Tuesday, 27 August 2013

Avamar and large dataset with multiples files

Here is a gem I found in the Avamar forums, from a "Ask the expert" session answered by Ian anderson concerning large file systems and Avamar. Please share your experiences if you have any.


lmorris99 wrote:

We have one server with 25 million files, scattered through directories six levels deep.
We'd like to throw it at our test Avamar grid; any tuning I should look at on the client (or server) side before we set it up for its first backup?

The most important thing to do on a client with so many files is to make sure that the file cache is sized appropriately. The file cache is responsible for the vast majority (>90%) of the performance of the Avamar client. If there's a file cache miss, the client has to go and thrash your disk for a while chunking up a file that may already be on the server.

So how to tune the file cache size?

The file cache starts at 22MB in size and doubles in size each time it grows. Each file on a client will use 44 bytes of space in the file cache (two SHA-1 hashes consuming 20 bytes each and 4 bytes of metadata). For 25 million files, the client will generate just over 1GB of cache data.

Doubling from 22MB, we get a minimum required cache size of:
22MB => 44MB => 88MB => 176MB => 352MB => 704MB => 1408MB

The naive approach would be to set the filecachemax in the dataset to 1500. However, unless you have an awful lot of memory, you probably don't want to do that since the file cache must stay loaded in memory for the entire run of the backup.

Fortunately there is a feature called "cache prefixing" that can be used to set up a unique pair of cache files for a specific dataset. Since there are so many files, you will likely want to work with support to set up cache prefixing for this client and break the dataset up into more manageable pieces.

One quick word of warning -- as the saying goes, if you have a hammer, everything starts to look like a nail. Cache prefixing is the right tool for this job because of the large dataset but it shouldn't be the first thing you reach for whenever there is client performance tuning to be done.

On to the initial backup.

If you plan to have this client run overtime during its initial, you will have to make sure that there is enough free capacity on the server to allow garbage collection to be skipped for a few days while the initial backup completes.

If there is not enough free space on the server, the client will have to be allowed to time out each day and create partials. Make sure the backup schedule associated with the client is configured to end no later than the start of the blackout window. If a running backup is killed by garbage collection, no partial will be created.

You will probably want to start with a small dataset (one that will complete within a few days) and gradually increase the size of the dataset (or add more datasets if using cache prefixing) to get more new data written to the server each day. The reason for this is that partial backups that will only be retained on the server for 7 days. Unless a backup completes successfully within 7 days of the first partial, any progress made by the backup will be lost when the first partial expires.
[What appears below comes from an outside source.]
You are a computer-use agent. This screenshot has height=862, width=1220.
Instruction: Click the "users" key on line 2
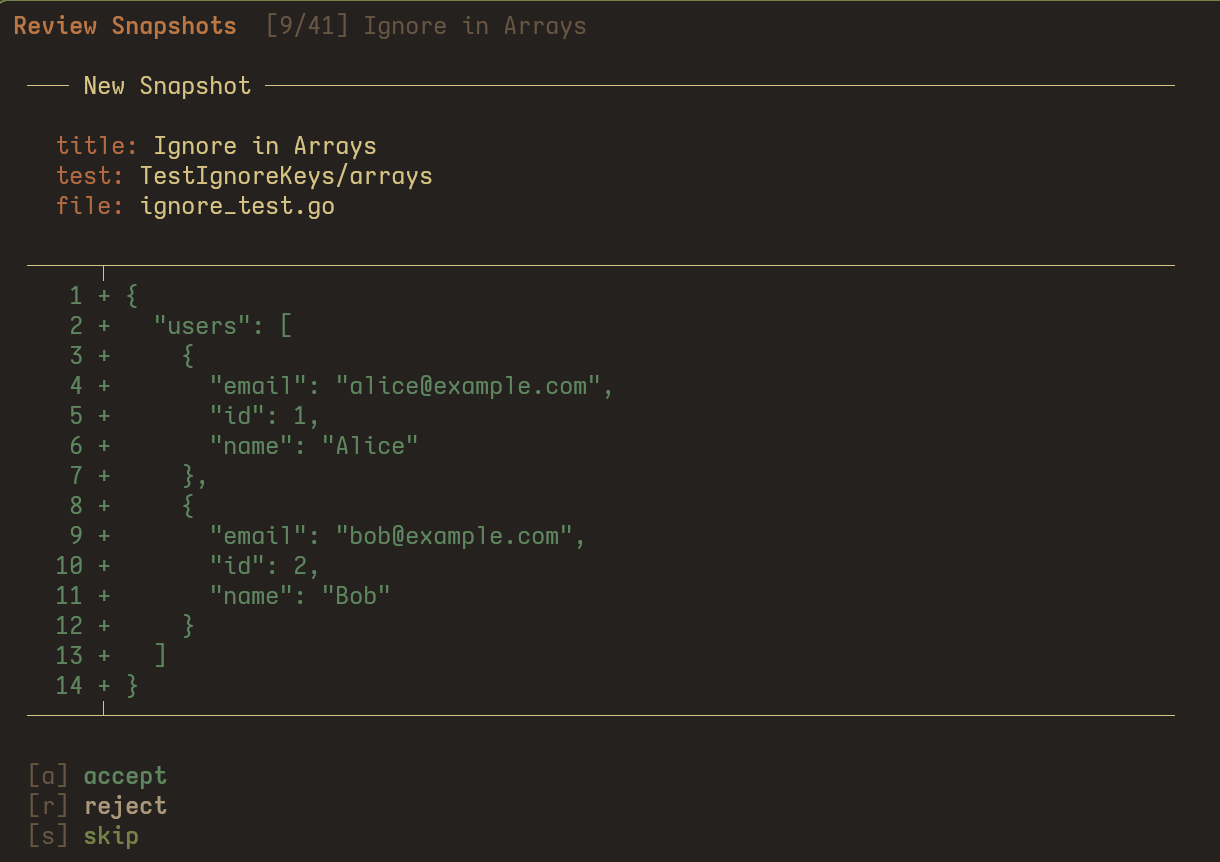point(202,326)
After the initial backup completes, typical filesystem backup performance for an Avamar client is about 1 million files per hour. You will likely have to do some tuning to get this client to complete on a regular basis, even doing incrementals. The speed of an incremental Avamar backup is generally limited by the disk performance of the client itself but it's important to run some performance testing to isolate the bottleneck before taking corrective action. If we're being limited by the network performance, obviously we don't want to try to tweak disk performance first.

The support team L2s from the client teams have a good deal of experience with performance tuning and can work with you to run some testing. The tests that are normally run are:
  • An iperf test to measure raw network throughput between client and server
  • A "randchunk" test, which generates a set of random chunks and sends them to the grid in order to test network backup performance
  • A "degenerate" test which, as I mentioned previously, processes the filesystem and discards the results in order to measure disk I/O performance
  • OS performance monitoring to ensure we are not being bottlenecked by system resource availability (CPU cycles, memory, etc.)
Edit -- 2013-08-06: The behaviour for partial backups changed in Avamar 6.1. More information in the following forums thread:
Re: Garbage collection does not reclaim expected amount of space

Friday, 26 July 2013

1,23996,CLI failed to connect to MCS

I tried to install a remote MCCLI instance as I do not like to work directly from the utility node, and I kept getting this error and could not find the problem.

Support told me running MCCLI from a remote host was not supported (of course it is).

When I finally looked up the config file "/root/.avamardata/6.1.1-87/var/mc/cli_data/prefs/mcclimcs.xml"
I noticed I had the "mcsaddr" filed wrong.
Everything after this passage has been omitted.